A PROJECT building a disease-specific database of population genomics in Ireland may extend to Scotland to explore connections between the two countries.

Dr Sean Ennis, co-founder and chief scientific officer of Genomics Medicine Ireland (GMI), yesterday outlined progress on a project he is involved with in Ireland, examining the relationship between genetics, health and disease, at the Biotexcel Genomic Medicine conference in Edinburgh.

A genome is the complete set of DNA in an organism, including its genes. Genomics examines these to determine the entire sequence of DNA or the composition of the atoms that make it up and the chemical bonds between them.

Knowledge of the DNA sequence is an important part of biological research and GMI, working with doctors and patients, researchers and global biotech and pharmaceutical sectors, researches new treatments and diagnostics for people around the world. In collaboration with several Irish hospitals, the company is involved in genomic research into a range of diseases such as brain tumours and inflammatory bowel disease, as well as a study examining the role of genetics, lifestyle factors and fitness in health, and its population genomics database.

Ennis’s work on the Irish Genome Initiative shows some of the potential for genomics in general.

It examines characteristics of the Irish population, its history, shared culture and infrastructure, all of which create a unique environment for genomic research.

Ennis told The National collaboration with Scotland was on the cards, although it was not without its difficulties.

“That’s the next move,” he said. “If you think about it logically there will be only a certain amount you can discover within a population and these types of projects will have to go beyond that. It may be years down the road, but we can do it in a compatible way, we can cross-reference each other’s studies from an Irish or Celtic point of view. I know from my own family about who’s come and gone between Donegal and Scotland and that all has to be factored in.

“The set-ups [between Ireland and Scotland] are somewhat different. If you’re doing ethics in the UK you can just do one ethics application to cover the whole of Scotland, whereas in Ireland each individual institution has to make an ethics application.

“Then if you’re doing a broad study you’ve got to try and co-relate these applications so they’re pretty much standardised and you don’t lose certain key hospitals because of changes in individual institutions.”

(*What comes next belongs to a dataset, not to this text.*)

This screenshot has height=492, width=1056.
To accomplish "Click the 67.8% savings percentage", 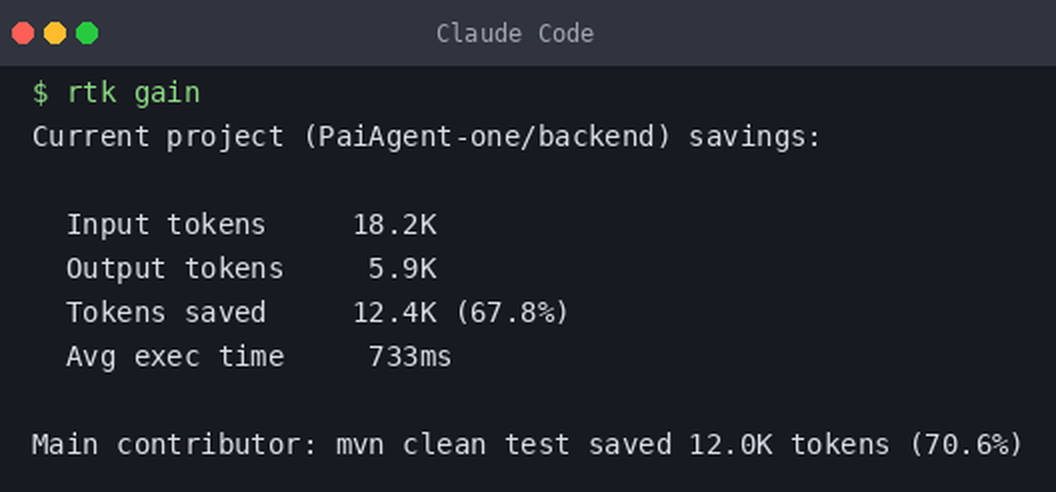I will (x=512, y=312).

Ennis said the parallels between Ireland and Scotland were scale and ambitions, but the work had big implications for diseases such as multiple sclerosis, cancer, or Alzheimer’s.

“There are huge implications for pretty much any common disease,” he says. “It’s hard to judge exactly how they can help but the potential but it can have a major impact on most of these.

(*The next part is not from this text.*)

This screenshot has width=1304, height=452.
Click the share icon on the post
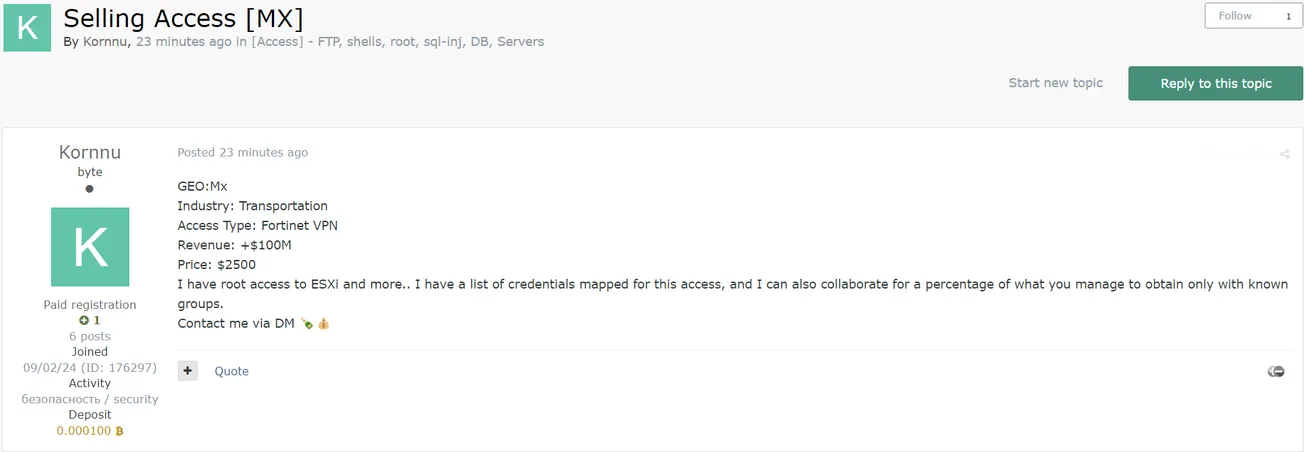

“Solving genetic diseases is a major step. We’re going from a base line in Ireland towards this which sometimes makes it easier because you have clean canvas and you’ve got to navigate the system and find your way through that to make it work.”

GMI played a vital role in the case last month of Mary-Ann Cleary, a young Irish girl suffering from progressive Dystonia, a rare degenerative illness that causes a painful seizing of the muscles.

She had been admitted to hospital in Dublin mute and struggling to breathe.

Analysis of the eight-year-old’s condition by Temple Street Children’s University Hospital and GMI revealed a mutation in one of her genes which responded to treatment.

Within weeks the girl was off life support and able to speak for the first time in four years.

Ennis said: “Genomic research studies usually take many years to yield significant actionable results, so to achieve such an important, tangible outcome so quickly is amazing.”